Fred Maynard is born at Hinton of Worimi background. He is the nephew of Goori farmer, Tom Phillips, who later farms the St. Clair mission.

Association for the Protection of Aborigines constituted. The following year it advocates the establishment of a protectorate for the Aborigines. One protector for the colony: George Thornton, former MP is appointed and surveys the conditions and needs of Aborigines (Brook 1st edit, p5). Concerned about the great number of “half-castes” in the census, Thornton argues that government should limit aid to the “true Aborigines only”. (Brook 1st edit, p5).

June. Overdue blanket distribution in Hunter Valley. The Maitland Mercury reports: “We are pleased to learn…the unfortunate [A]boriginals of this district are to be suppled at once with clothing to protect these poor creatures from the severity of the winter season…We understand that is intended to give a full suit from the hat to the boots and there will most likely be some fifty or sixty recipients…We shall no doubt see many of the blacks parading the streets in a day or two, looking quite happy in their new attire…” (Report from the Select Committee on the Condition of the Aborigines for the Hunter region, in Lucas, 56)

Sarah Lewis (ex Wallace) dies approximately two years after her husband, Lewis (ex Ferdinand). (Ford, timeline 7). Sarah is buried in an unmarked grave in the cemetery on Bar Island, near the entrance to Marramarra creek.

1880c Tom Phillips is farming at St Clair. (Lucas, 38). He is the uncle of Fred Maynard who later establishes the Australian Aboriginal Progressive Association (AAPA).

December 15. Among the Hall Family accounts 1866-1884 are some records relating to rations and wages paid to Aborigines working on “Lilburndale”. The earliest record is 15 December 1880: “Paid to Shaw 1 pound”, and list of rations supplied to “Shaw” and “Afe”: flour, sugar and tea. Afe or Alfie is the son of a union between William Onus and Martha Everingham

Andy” (Andrew Barber earns 17 pounds on 7 January 1881 and had six pounds three pence deducted for “rations”. (Brook, 1st edit, 16). On 13 July 1883 records show rations are distributed to:

1) Henry Barber

2) T Cox (Tommy)

*Provided material:*

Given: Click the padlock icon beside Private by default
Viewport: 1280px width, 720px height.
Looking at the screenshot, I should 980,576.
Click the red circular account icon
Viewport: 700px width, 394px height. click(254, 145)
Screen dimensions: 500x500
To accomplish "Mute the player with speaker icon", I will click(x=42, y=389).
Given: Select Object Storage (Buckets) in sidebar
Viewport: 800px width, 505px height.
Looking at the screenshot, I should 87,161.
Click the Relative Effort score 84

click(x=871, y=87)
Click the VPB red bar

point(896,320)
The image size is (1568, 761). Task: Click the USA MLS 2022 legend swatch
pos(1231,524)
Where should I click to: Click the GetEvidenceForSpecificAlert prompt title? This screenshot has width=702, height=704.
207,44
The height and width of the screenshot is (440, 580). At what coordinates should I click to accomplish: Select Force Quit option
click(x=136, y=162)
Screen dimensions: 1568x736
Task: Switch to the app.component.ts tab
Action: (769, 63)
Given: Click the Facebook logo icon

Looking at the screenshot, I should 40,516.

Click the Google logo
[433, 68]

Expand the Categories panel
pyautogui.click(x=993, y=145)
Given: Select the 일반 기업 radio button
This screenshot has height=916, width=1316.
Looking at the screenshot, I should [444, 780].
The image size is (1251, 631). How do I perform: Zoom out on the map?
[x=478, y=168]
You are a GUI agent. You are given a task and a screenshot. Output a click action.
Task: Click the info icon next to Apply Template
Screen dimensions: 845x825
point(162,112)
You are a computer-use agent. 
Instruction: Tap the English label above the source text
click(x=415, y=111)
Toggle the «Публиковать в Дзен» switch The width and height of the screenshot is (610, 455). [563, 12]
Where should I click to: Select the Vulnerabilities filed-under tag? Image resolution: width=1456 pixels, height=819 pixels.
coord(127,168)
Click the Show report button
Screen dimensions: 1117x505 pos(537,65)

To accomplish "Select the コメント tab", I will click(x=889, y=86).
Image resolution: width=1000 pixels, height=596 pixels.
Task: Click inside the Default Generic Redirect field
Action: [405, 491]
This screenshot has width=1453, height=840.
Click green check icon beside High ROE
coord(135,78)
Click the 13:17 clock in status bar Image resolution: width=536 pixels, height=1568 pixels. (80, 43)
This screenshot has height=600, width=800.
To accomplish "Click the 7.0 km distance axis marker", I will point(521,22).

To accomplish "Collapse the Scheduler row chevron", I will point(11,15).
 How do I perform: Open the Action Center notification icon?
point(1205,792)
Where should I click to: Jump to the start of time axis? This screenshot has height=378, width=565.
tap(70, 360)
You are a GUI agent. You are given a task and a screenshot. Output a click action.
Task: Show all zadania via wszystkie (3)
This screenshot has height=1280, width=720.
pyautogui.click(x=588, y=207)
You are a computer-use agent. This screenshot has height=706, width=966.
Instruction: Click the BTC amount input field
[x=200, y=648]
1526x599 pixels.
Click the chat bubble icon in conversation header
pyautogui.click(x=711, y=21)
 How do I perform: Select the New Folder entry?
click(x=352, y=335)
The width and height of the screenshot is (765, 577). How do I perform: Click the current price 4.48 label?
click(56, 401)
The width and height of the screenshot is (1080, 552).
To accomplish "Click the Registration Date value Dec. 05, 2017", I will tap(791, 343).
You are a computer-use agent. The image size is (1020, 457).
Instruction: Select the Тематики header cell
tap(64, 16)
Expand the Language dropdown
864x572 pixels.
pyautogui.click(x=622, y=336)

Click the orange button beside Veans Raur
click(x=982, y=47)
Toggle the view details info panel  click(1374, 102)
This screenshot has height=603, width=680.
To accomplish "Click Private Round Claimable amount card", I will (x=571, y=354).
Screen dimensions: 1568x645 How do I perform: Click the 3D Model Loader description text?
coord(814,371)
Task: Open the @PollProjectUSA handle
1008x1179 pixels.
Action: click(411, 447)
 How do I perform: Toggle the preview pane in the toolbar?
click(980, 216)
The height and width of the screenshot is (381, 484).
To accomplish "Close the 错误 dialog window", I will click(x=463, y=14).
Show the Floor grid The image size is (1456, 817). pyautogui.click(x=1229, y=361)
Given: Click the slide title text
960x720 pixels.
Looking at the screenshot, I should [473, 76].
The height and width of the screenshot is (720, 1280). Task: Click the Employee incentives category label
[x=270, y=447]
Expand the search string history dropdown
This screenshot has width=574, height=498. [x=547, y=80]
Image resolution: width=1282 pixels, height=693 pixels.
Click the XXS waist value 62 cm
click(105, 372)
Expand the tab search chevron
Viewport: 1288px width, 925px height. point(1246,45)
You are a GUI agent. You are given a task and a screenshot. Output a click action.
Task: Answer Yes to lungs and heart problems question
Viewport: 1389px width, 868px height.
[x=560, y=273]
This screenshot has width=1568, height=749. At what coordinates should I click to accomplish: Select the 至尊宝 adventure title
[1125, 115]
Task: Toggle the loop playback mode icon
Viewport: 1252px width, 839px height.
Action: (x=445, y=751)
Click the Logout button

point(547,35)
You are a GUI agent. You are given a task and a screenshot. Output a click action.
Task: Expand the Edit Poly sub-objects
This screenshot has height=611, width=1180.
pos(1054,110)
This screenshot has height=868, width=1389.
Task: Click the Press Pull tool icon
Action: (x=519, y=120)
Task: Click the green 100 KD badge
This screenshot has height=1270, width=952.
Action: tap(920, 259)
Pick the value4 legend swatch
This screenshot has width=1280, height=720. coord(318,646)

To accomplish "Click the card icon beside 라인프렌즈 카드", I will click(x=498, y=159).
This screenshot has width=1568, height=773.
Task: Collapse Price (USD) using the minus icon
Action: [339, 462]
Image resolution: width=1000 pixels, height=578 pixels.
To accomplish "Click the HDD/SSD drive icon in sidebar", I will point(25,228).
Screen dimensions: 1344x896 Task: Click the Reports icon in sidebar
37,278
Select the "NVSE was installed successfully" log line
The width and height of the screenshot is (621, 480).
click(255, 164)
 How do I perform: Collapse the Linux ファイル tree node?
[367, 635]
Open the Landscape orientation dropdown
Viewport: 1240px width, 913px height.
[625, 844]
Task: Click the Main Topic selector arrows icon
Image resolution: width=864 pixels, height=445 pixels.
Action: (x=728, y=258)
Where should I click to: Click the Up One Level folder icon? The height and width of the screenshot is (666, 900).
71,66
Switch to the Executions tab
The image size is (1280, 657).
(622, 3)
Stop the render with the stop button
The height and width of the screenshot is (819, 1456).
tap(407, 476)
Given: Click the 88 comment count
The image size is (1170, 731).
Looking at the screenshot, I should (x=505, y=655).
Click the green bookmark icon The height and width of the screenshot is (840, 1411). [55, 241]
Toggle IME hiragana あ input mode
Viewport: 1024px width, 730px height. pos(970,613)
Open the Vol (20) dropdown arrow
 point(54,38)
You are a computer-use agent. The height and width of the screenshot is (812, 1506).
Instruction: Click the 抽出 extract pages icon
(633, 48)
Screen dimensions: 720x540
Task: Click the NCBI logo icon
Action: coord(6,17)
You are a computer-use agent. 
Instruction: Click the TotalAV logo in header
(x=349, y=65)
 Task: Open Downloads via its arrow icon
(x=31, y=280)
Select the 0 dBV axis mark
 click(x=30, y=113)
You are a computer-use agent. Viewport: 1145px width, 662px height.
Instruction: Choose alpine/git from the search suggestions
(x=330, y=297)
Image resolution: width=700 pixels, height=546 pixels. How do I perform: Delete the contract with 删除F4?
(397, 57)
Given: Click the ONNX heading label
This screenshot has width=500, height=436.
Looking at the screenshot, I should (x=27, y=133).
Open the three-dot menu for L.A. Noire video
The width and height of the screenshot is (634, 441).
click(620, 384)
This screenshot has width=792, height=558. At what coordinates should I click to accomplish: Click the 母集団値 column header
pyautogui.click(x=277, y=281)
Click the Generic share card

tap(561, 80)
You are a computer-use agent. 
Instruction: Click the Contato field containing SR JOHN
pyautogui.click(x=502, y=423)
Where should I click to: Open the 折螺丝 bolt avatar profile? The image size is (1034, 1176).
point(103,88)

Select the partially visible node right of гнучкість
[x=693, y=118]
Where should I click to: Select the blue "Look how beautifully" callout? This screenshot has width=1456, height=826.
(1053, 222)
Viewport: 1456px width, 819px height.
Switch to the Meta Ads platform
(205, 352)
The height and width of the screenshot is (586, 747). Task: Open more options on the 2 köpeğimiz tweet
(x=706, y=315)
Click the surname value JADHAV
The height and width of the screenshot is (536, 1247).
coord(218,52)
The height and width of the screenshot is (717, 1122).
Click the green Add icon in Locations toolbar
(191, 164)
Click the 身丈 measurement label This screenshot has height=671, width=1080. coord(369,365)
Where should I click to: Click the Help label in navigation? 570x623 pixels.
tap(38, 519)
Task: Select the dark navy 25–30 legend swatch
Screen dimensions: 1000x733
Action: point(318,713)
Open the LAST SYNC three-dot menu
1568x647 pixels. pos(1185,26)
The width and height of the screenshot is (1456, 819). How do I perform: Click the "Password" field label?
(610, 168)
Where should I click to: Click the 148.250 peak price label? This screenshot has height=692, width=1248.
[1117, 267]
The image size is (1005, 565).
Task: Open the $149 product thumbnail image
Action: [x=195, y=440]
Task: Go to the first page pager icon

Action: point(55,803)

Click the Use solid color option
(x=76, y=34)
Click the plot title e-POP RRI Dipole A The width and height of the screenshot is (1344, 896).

*Objective A:* Summarize the timeline of Aboriginal history in two sentences.
*Objective B:* Write out the records, starting with the line that contains "Click the red circular account icon" and going on through the line that contains "pyautogui.click(x=993, y=145)", with both of those lines included.

*Exercise result A:* The timeline notes Fred Maynard's birth at Hinton of Worimi background and the appointment of George Thornton as protector, who argued that government aid should go to the "true Aborigines only". It also records a winter clothing distribution in the Hunter Valley reported by The Maitland Mercury, Sarah Lewis's burial on Bar Island, and Hall Family accounts of rations and wages paid to Aborigines working on "Lilburndale".

*Exercise result B:*
Click the red circular account icon
Viewport: 700px width, 394px height. click(254, 145)
Screen dimensions: 500x500
To accomplish "Mute the player with speaker icon", I will click(x=42, y=389).
Given: Select Object Storage (Buckets) in sidebar
Viewport: 800px width, 505px height.
Looking at the screenshot, I should 87,161.
Click the Relative Effort score 84

click(x=871, y=87)
Click the VPB red bar

point(896,320)
The image size is (1568, 761). Task: Click the USA MLS 2022 legend swatch
pos(1231,524)
Where should I click to: Click the GetEvidenceForSpecificAlert prompt title? This screenshot has width=702, height=704.
207,44
The height and width of the screenshot is (440, 580). At what coordinates should I click to accomplish: Select Force Quit option
click(x=136, y=162)
Screen dimensions: 1568x736
Task: Switch to the app.component.ts tab
Action: (769, 63)
Given: Click the Facebook logo icon

Looking at the screenshot, I should 40,516.

Click the Google logo
[433, 68]

Expand the Categories panel
pyautogui.click(x=993, y=145)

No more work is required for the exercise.